▸ **WHAT THE TASK ASKS**
Everything from the line containing "Select the 'Linux traffic:' heading text" through the line containing "Task: Undo the" in the listing below should be copied exactly, and nothing more.

▸ **EXERCISE DATA**
+---+
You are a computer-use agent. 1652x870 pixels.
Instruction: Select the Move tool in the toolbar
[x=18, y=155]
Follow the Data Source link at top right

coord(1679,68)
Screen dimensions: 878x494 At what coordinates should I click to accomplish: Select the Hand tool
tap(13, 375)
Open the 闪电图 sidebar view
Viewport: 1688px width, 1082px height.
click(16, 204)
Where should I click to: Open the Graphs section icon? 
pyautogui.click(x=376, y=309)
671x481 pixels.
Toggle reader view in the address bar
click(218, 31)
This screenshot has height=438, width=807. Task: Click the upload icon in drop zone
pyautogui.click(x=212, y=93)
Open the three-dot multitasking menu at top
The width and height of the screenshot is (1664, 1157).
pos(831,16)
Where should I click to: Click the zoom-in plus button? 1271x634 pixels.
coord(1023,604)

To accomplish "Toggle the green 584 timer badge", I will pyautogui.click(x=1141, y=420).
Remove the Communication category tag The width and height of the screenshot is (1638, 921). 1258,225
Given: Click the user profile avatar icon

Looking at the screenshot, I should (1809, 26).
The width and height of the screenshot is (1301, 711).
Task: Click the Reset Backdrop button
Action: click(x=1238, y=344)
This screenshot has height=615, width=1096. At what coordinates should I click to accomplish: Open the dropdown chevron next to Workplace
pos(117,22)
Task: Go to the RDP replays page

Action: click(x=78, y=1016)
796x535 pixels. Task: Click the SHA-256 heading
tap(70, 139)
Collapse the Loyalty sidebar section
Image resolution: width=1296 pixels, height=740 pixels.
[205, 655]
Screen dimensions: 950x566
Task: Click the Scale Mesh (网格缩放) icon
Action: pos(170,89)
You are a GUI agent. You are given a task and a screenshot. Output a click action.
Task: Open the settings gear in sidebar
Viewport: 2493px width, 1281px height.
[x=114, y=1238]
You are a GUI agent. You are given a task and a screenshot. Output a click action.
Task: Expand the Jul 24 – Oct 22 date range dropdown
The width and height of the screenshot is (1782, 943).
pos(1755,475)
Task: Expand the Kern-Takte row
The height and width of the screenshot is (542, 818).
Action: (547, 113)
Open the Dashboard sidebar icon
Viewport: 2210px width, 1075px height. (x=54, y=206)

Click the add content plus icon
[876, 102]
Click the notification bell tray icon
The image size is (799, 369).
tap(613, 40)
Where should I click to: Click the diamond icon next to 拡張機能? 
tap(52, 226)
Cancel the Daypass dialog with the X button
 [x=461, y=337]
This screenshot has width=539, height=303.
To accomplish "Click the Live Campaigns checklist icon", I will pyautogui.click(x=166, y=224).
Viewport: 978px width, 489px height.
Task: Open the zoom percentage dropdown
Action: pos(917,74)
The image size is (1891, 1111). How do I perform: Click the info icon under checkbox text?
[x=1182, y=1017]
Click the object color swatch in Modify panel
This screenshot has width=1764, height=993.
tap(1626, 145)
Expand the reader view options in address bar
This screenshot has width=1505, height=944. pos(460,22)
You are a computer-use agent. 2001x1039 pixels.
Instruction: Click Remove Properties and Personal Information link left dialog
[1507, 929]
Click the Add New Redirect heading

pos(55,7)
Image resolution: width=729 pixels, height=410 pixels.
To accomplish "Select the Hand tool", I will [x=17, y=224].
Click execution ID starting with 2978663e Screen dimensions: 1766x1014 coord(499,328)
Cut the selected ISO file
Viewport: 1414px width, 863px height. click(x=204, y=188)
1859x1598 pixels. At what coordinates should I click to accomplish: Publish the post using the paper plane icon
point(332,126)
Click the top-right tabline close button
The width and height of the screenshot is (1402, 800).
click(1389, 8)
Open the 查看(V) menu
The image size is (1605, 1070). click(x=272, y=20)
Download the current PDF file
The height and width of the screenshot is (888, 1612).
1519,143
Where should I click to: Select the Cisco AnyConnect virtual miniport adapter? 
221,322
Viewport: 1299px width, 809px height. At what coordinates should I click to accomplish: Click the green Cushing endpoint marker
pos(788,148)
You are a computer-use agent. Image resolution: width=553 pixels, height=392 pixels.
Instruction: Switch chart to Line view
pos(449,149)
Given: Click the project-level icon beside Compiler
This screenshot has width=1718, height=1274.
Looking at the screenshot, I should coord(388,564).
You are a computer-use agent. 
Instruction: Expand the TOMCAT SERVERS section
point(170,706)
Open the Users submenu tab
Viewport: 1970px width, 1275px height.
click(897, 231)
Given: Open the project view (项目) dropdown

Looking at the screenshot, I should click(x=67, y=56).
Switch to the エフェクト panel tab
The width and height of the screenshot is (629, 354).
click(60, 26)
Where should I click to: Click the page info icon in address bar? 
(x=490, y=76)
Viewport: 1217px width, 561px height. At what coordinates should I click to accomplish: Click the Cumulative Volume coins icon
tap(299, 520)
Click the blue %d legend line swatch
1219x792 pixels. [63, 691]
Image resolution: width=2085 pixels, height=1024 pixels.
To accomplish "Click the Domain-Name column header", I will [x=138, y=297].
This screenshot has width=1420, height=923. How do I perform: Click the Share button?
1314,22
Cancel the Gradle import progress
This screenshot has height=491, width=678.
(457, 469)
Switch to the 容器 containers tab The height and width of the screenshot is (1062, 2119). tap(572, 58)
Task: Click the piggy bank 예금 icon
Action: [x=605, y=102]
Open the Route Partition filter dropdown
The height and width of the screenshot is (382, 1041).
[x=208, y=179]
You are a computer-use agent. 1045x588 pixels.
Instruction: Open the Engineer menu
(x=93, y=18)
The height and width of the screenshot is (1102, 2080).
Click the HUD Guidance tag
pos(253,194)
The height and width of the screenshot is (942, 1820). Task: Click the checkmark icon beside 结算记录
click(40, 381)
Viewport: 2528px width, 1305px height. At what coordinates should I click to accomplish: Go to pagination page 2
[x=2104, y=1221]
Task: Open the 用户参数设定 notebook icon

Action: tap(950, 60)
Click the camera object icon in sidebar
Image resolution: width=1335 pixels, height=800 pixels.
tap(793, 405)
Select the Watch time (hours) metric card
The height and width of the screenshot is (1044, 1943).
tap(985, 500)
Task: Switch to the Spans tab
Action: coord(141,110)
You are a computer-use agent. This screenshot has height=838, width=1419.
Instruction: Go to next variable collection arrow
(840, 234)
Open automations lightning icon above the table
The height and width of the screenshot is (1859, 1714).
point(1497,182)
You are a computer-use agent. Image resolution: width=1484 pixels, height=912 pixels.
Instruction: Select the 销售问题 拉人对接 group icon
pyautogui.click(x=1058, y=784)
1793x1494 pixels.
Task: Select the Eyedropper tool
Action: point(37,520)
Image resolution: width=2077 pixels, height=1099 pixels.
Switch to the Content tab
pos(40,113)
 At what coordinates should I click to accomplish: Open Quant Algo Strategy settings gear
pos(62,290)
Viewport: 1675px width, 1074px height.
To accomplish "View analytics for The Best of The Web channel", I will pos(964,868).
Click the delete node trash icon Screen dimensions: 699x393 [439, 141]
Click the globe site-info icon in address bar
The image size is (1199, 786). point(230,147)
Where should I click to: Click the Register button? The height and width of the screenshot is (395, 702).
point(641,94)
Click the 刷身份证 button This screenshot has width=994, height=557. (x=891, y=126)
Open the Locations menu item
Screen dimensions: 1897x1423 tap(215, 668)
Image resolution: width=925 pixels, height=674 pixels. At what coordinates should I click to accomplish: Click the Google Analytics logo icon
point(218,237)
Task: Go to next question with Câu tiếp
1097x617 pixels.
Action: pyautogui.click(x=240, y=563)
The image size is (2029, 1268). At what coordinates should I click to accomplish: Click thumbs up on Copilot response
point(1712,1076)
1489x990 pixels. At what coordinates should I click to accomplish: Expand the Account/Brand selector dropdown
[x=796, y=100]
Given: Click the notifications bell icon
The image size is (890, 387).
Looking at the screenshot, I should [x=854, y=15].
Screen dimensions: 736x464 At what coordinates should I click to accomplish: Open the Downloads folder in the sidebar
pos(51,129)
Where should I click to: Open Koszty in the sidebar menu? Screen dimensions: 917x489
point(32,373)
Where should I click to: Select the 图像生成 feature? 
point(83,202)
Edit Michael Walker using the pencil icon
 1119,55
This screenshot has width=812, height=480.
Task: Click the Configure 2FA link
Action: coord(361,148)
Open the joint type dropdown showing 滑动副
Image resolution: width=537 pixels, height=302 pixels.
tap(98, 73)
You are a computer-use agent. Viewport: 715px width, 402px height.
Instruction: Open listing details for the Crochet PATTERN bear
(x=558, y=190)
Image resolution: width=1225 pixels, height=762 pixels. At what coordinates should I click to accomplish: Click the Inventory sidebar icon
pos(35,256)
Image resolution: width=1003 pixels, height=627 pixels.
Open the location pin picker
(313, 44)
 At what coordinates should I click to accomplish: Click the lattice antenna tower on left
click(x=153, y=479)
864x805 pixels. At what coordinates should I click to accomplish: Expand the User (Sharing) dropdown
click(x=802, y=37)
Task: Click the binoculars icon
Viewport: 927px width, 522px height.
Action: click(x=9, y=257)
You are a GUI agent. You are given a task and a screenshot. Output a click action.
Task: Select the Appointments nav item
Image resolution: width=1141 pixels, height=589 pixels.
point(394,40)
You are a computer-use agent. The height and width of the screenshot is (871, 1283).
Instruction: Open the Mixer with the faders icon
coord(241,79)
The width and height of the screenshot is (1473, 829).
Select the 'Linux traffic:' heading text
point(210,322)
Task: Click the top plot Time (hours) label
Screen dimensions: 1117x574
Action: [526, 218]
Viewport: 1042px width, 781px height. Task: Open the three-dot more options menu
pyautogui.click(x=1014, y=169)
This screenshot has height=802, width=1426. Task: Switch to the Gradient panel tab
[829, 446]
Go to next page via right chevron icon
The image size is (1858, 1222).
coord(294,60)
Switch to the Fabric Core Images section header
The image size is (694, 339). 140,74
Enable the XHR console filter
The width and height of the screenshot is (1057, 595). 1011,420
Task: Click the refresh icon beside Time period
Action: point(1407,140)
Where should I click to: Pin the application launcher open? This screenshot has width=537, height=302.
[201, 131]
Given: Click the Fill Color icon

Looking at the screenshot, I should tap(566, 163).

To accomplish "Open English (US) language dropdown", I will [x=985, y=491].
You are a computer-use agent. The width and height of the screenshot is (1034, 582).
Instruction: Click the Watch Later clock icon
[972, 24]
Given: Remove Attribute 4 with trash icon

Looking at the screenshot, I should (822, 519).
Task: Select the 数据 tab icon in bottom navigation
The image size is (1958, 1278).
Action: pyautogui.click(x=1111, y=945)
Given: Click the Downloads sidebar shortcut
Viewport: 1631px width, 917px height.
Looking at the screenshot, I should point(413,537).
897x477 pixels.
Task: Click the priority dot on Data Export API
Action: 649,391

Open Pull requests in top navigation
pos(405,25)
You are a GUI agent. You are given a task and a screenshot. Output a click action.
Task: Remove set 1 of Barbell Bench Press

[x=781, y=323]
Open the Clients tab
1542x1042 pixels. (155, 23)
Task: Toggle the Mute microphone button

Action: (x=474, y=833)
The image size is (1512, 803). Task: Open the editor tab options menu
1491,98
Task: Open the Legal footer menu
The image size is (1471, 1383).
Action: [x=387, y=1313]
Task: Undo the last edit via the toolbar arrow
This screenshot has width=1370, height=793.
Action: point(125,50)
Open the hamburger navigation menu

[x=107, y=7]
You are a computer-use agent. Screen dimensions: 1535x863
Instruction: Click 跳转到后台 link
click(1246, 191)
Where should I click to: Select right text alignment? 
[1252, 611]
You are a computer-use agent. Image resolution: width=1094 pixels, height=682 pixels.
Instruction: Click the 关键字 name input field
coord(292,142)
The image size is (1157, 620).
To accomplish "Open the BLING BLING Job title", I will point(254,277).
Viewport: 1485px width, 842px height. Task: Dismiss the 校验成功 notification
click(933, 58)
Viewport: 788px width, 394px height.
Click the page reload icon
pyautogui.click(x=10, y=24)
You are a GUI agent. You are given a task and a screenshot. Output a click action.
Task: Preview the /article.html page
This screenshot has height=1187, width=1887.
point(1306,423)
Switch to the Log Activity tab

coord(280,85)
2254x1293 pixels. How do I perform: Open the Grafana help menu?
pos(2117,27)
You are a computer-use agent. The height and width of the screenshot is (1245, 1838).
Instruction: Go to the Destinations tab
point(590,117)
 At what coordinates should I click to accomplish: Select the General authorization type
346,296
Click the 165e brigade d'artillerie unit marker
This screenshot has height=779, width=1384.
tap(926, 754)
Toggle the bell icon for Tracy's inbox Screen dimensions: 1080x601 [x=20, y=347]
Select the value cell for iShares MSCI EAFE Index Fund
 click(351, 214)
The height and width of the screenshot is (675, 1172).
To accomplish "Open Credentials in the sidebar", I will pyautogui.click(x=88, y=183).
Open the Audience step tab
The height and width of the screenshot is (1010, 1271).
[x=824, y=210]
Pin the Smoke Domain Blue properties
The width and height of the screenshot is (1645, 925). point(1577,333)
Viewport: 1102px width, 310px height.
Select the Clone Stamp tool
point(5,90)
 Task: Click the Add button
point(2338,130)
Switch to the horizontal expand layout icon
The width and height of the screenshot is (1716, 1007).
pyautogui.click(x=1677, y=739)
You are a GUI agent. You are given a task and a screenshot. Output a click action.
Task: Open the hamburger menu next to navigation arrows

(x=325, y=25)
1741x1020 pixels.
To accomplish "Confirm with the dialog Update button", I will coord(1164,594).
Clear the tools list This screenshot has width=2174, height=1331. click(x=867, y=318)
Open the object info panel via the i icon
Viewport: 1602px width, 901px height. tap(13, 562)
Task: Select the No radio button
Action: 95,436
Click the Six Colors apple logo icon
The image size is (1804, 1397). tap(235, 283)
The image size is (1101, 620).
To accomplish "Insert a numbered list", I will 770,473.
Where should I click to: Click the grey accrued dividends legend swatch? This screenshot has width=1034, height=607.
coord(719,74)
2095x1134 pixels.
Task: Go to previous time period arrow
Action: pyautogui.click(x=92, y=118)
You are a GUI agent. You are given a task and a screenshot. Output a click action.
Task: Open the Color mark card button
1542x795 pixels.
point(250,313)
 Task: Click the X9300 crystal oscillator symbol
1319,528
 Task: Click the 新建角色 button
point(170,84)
+---+
▸ **SOLUTION**
Select the 'Linux traffic:' heading text
point(210,322)
Task: Click the top plot Time (hours) label
Screen dimensions: 1117x574
Action: [526, 218]
Viewport: 1042px width, 781px height. Task: Open the three-dot more options menu
pyautogui.click(x=1014, y=169)
This screenshot has height=802, width=1426. Task: Switch to the Gradient panel tab
[829, 446]
Go to next page via right chevron icon
The image size is (1858, 1222).
coord(294,60)
Switch to the Fabric Core Images section header
The image size is (694, 339). 140,74
Enable the XHR console filter
The width and height of the screenshot is (1057, 595). 1011,420
Task: Click the refresh icon beside Time period
Action: point(1407,140)
Where should I click to: Pin the application launcher open? This screenshot has width=537, height=302.
[201, 131]
Given: Click the Fill Color icon

Looking at the screenshot, I should tap(566, 163).

To accomplish "Open English (US) language dropdown", I will [x=985, y=491].
You are a computer-use agent. The width and height of the screenshot is (1034, 582).
Instruction: Click the Watch Later clock icon
[972, 24]
Given: Remove Attribute 4 with trash icon

Looking at the screenshot, I should (822, 519).
Task: Select the 数据 tab icon in bottom navigation
The image size is (1958, 1278).
Action: pyautogui.click(x=1111, y=945)
Given: Click the Downloads sidebar shortcut
Viewport: 1631px width, 917px height.
Looking at the screenshot, I should point(413,537).
897x477 pixels.
Task: Click the priority dot on Data Export API
Action: 649,391

Open Pull requests in top navigation
pos(405,25)
You are a GUI agent. You are given a task and a screenshot. Output a click action.
Task: Remove set 1 of Barbell Bench Press

[x=781, y=323]
Open the Clients tab
1542x1042 pixels. (155, 23)
Task: Toggle the Mute microphone button

Action: (x=474, y=833)
The image size is (1512, 803). Task: Open the editor tab options menu
1491,98
Task: Open the Legal footer menu
The image size is (1471, 1383).
Action: [x=387, y=1313]
Task: Undo the last edit via the toolbar arrow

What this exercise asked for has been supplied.